= 1998 Chinese local elections =

At least two local elections that directly elect chiefs of township were held in December 1998 in China. Although not considered as a mature democratic process and were not widely known, these two polls were still remarked with historical significance as they resulted in the first popularly elected executive leaders since the founding of the communist state.

== Background ==
The 3rd plenary session of the 11th Central Committee of the Chinese Communist Party (CCP) in 1978 marked the start of reform and opening up, the policy of economic reform. Following the meeting, political reforms were pursued, albeit at a limited scale. On 1 July 1979, the 5th National People's Congress (NPC) enacted election law that regulates the NPC and people's congresses at local level, and a new legislation on local governance that includes expansion of election coverage. Pilot schemes were implemented for the election of county-level people's congresses between late 1979 and early 1980 by the Ministry of Civil Affairs under the directives of the CCP Central Committee, and the first formal election was held during that period. The two legislation were further amended in 1982, 1986, and 1995.^{:8-12} In 1997, the Central Committee asserted that "grass-root regimes and autonomous organisations of townships shall have sound democratic electoral systems". A year later the Law on Organization of Village Committees was implemented, and Sichuan branch of the CCP ordered other cities and townships in March 1998 to follow the precedence of Bazhong, where executives of the city were chosen by "public nomination and selection" mechanism (公推公选). (Note: "Public selection" is not direct election as the chief is eventually selected by the people's congress, although the electorate or ordinary voters may nominate candidates.) In September Sichuan CCP published tentative rules on choosing executives and party seniors in towns and townships, which allows them to be nominated by organisations, public, or self-nomination, or through examinations. Between October and 27 December 1998, all 178 deputy chiefs of the 79 towns and townships in Nanbu County were chosen by the public nomination mechanism.^{:435}

== Nancheng Township ==
Nancheng local election was held on 5 December 1998 to elect the new Chief and Deputy Chief of Nancheng Township, Qingshen County, Sichuan. Incumbent Deputy Chief Shang Zhizhong was elected as the new Chief, while a nonpartisan candidate succeeded Shang as the new deputy.

=== Prelude ===
Following the provincial directive and with the arrangement of the Sichuan CCP, the local governments and party branches of Nancheng Township and Qingshen County, the upper administrative division, started planning the direct election of Nancheng Township chief and deputy chief.

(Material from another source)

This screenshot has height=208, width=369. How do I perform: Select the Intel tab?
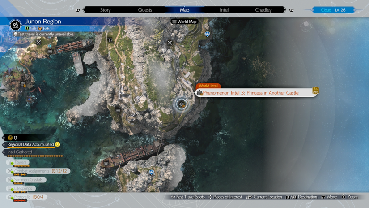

An opinion polling was conducted with a total of 750 questionnaire distributed.^{:434–5} Amongst the 723 responses, more than 95% of party executives and 85% of villagers agreed to the elections.^{:376}

As a result, Qingshen County CCP, under the arrangement of the Sichuan CCP, established task force and election committee to materialise the election. Nancheng people's congress adopted three bills (on implementing the trial work of the direct election, the primary election, and the formal election) and a resolution (that confirms an election would be held) on 5 November that provide details of the conduct of the election.^{:376}

=== Electoral system ===
Resolutions adopted set out the eligibility of the election. Candidate of the township chief and the three deputies may be chosen amongst the residents. The chief shall have at least two years of experience as a deputy section head of a department (副科长) or other senior positions in the county's administration; a university degree; a Chinese Communist Party membership, and shall not be aged 40 or above. The deputy chief shall have at least three years of working experience in county's administration, people's organization, or township's administration; have completed high school; and shall not be aged 40 or above, but party membership is not compulsory.^{:440} One of the elected deputy chief shall be a woman and another shall be at most 30 years old. Residents fulfilling these criteria may receive early nomination.^{:376}

Potential nominee may nominate themselves, or be nominated by electorates or recommended by the party. They also need to be vetted by Nancheng and Qingshen CCP before entering the primary, which residents would select two candidates for township chief and four for deputy.^{:440} In the formal election on 5 December, each person is entitled to one vote for township chief, and three votes for deputy chief.^{:376}^{:440}

=== Campaign ===
10 people were nominated for the township chief but two withdrew later, and 5 withdrew amongst the 27 deputy chief nominees. Nancheng party branch then vetted the remaining nominees, approving 4 and 15 nominees for chief and deputy chief election respectively.^{:442} A further screening by Qingshen's official confirmed 3 candidates competing for the chief, and 8 candidates for the deputy chief.^{:377}

A campaigning conference was organised on 19 November at the Nancheng primary school. It was attended by more than 1,000 people including village executives, party seniors, deputies to people's congress, and electorates. Candidates made speeches on "if I were the township chief" or "if I were the township deputy chief", followed by a Q&A session which prompted 18 people asking 27 questions.^{:377}^{:443}

=== Candidates ===
The primary was held on 28 November. Mobile ballot boxes were provided throughout the township. The result was announced on the next day. 14,635 ballot papers were issued, and 14,550 were returned. A total of 14,131 valid votes were counted, and confirmed the final two candidates for the township chief and the final four for the deputy chief.^{:442}

It is known that one of the chief candidate is Shang Zhizhong (商志忠), the incumbent deputy chief. For the deputy chief election, Lu Guirong (鲁桂容) is the female candidate; Yu Zheyun (余泽云) was nominated by the electorates; and Yang Le (杨乐), aged 29, is the only candidate without the communist party membership. Both Yang and Yu were nominated by the villagers.^{:377}

=== Result ===
On 5 December, all 18 constituencies in the township conducted the election simultaneously. The officials announced a total of 14,753 ballot papers were issued, (Note: The total votes do not tally with the combined valid, invalid, and blank votes, with a discrepancy of 25 votes less.) and 14,616 were returned. There were 14,323 valid votes, 293 invalid votes, and 162 blank votes. Shang Zhizhong received 9,611 votes and his rival got 4,197 votes. (Note: The combined votes of the two candidates do not match the reported number of valid votes with 515 votes less.) Shang thus was elected as the new chief.^{:434–5}^{:377} The nonpartisan Yang Le was elected the deputy chief.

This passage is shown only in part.